You add the different paths to the workflows via the if/else condition blocks in the Flexmail application. When you create a campaign, implement the if/else condition block which assures you that the campaign will stop in time so that only the relevant persons receive your campaign. Actually you anticipate with a checklist: has a contact opened the campaign already after my first email message? Is he member of a group by now? Has he subscribed via the opt-in form on the website in the meantime?
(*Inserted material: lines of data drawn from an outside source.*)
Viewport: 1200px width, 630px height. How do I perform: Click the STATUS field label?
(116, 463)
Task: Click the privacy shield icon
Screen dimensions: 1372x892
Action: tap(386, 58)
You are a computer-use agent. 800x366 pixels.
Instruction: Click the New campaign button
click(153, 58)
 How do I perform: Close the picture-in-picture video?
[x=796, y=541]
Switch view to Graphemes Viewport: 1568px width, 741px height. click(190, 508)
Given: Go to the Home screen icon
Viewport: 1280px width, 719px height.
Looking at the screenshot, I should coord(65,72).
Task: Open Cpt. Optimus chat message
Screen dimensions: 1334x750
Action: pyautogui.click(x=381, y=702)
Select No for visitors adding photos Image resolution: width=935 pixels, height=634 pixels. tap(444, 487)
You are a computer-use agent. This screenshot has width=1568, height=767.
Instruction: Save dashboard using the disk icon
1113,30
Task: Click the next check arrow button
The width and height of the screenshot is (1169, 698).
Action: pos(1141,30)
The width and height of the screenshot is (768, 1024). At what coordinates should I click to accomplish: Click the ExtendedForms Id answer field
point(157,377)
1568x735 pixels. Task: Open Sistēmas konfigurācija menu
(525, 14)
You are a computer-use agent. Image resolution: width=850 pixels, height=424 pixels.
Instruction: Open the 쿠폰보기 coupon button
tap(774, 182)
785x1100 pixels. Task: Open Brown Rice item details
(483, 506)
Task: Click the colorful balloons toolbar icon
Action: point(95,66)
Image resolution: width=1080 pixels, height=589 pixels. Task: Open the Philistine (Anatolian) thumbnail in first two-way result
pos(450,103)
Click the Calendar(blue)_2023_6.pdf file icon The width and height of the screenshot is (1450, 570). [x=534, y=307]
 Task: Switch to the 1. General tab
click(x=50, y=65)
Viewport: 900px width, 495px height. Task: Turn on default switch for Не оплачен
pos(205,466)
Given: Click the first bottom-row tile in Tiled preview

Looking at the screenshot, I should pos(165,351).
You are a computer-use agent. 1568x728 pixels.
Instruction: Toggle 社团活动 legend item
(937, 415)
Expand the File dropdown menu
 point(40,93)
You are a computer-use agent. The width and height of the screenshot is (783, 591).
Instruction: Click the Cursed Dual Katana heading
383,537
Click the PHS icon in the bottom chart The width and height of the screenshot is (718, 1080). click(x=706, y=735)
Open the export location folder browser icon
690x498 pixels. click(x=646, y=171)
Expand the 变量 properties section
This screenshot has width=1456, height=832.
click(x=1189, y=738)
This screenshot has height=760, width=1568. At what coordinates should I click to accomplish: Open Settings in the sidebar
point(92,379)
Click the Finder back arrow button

Here we illustrate a couple of traps.

  1. You are publisher of a magazine and you have set up a workflow to yearly remind your contacts that their membership is expiring. You have created a series of messages to make sure that your contact continues his membership. Pay attention that when a contact has already renewed his subscription after your first reminder, that he doesn’t receive the whole series of messages. Implement a field in your database that indicates that the membership has been renewed and make sure that the campaign stops in time for those contacts. Update the data of your contact in the database automatically if necessary.
  2. Another one to ponder on: are you planning an event and some contacts didn’t subscribe yet? Then you can send them a series of reminders emails to make sure they still participate. Did the contact decide to subscribe after your first email message? Then incorporate a stop in your workflow via the if/else condition blocks so that you don’t send those contacts irrelevant information.

Setting up an automated scenario can be a godsend for your team, but do make sure you put enough thought into creating a scenario that is perfectly tailored to the needs and journey of your different audiences. It’s the only way to create an optimal user experience.